## EXTRACTED DATA
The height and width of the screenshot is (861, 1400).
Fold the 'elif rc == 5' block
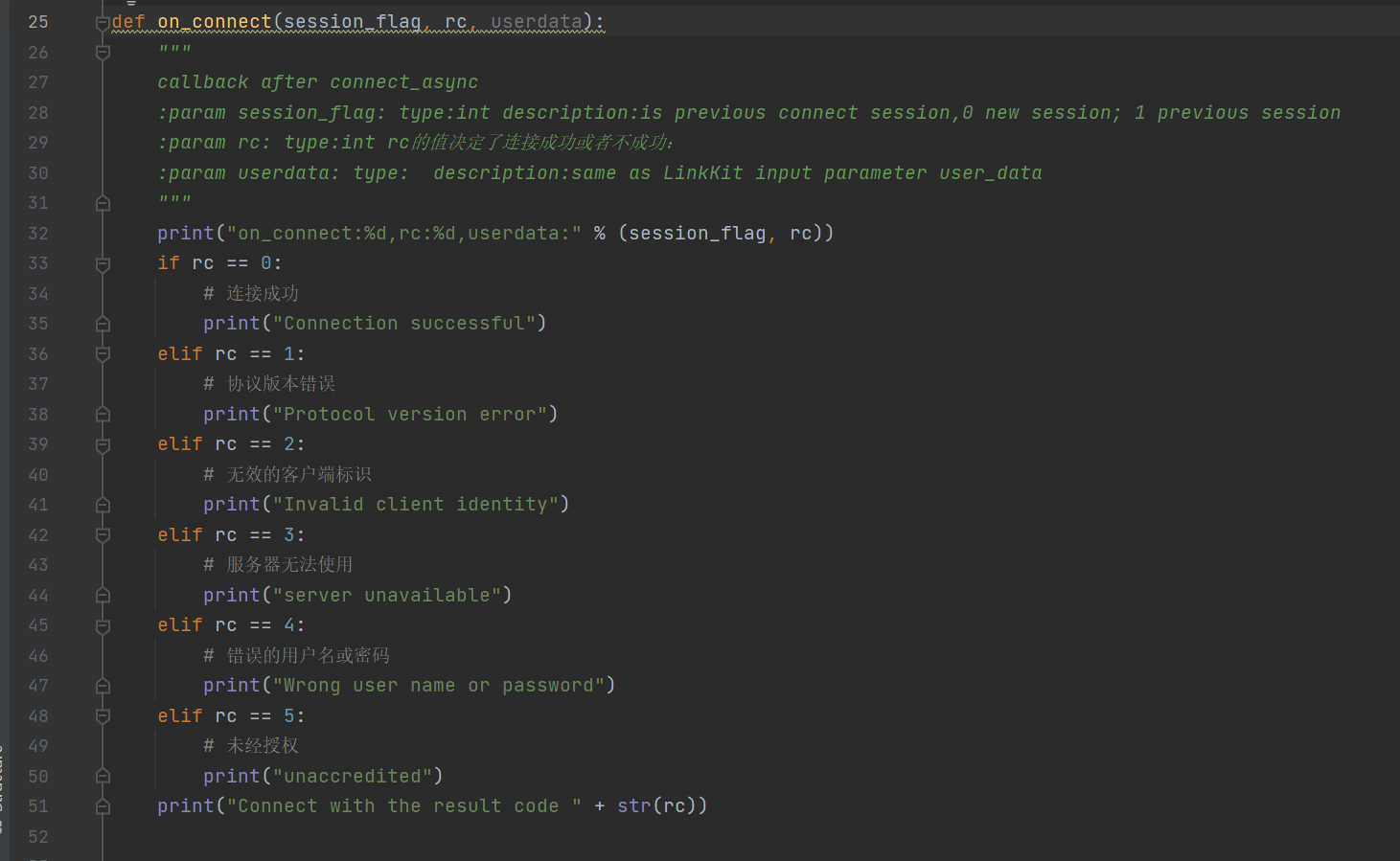coord(103,716)
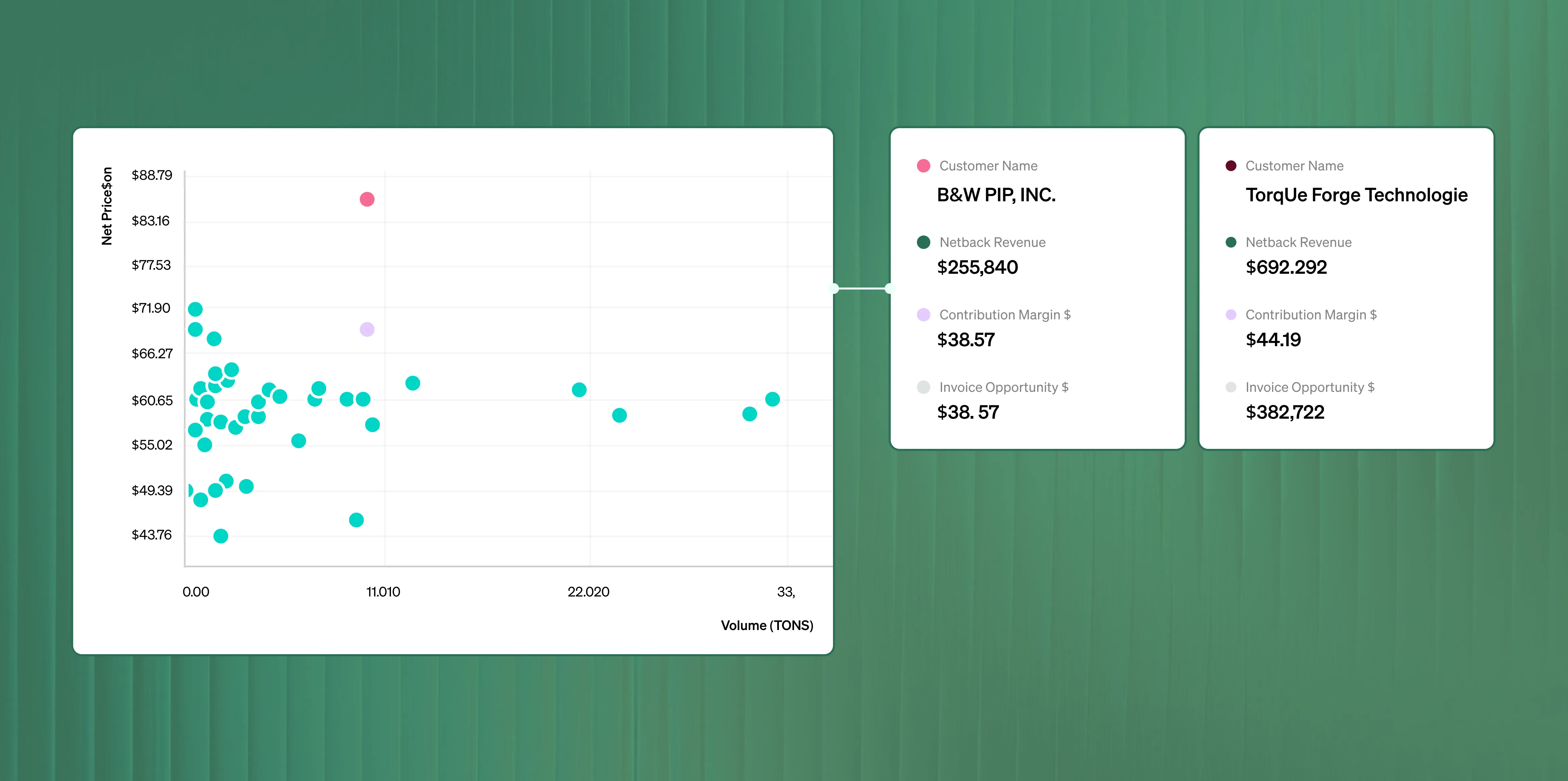Viewport: 1568px width, 781px height.
Task: Click the green Netback Revenue dot in first card
Action: [923, 242]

## DIRECTIVE
Write out the data above line for line, with no changes to the wording. Leave the pictures out.

## FINAL RESULT
The height and width of the screenshot is (861, 1400).
Fold the 'elif rc == 5' block
coord(103,716)
Viewport: 1568px width, 781px height.
Task: Click the green Netback Revenue dot in first card
Action: [923, 242]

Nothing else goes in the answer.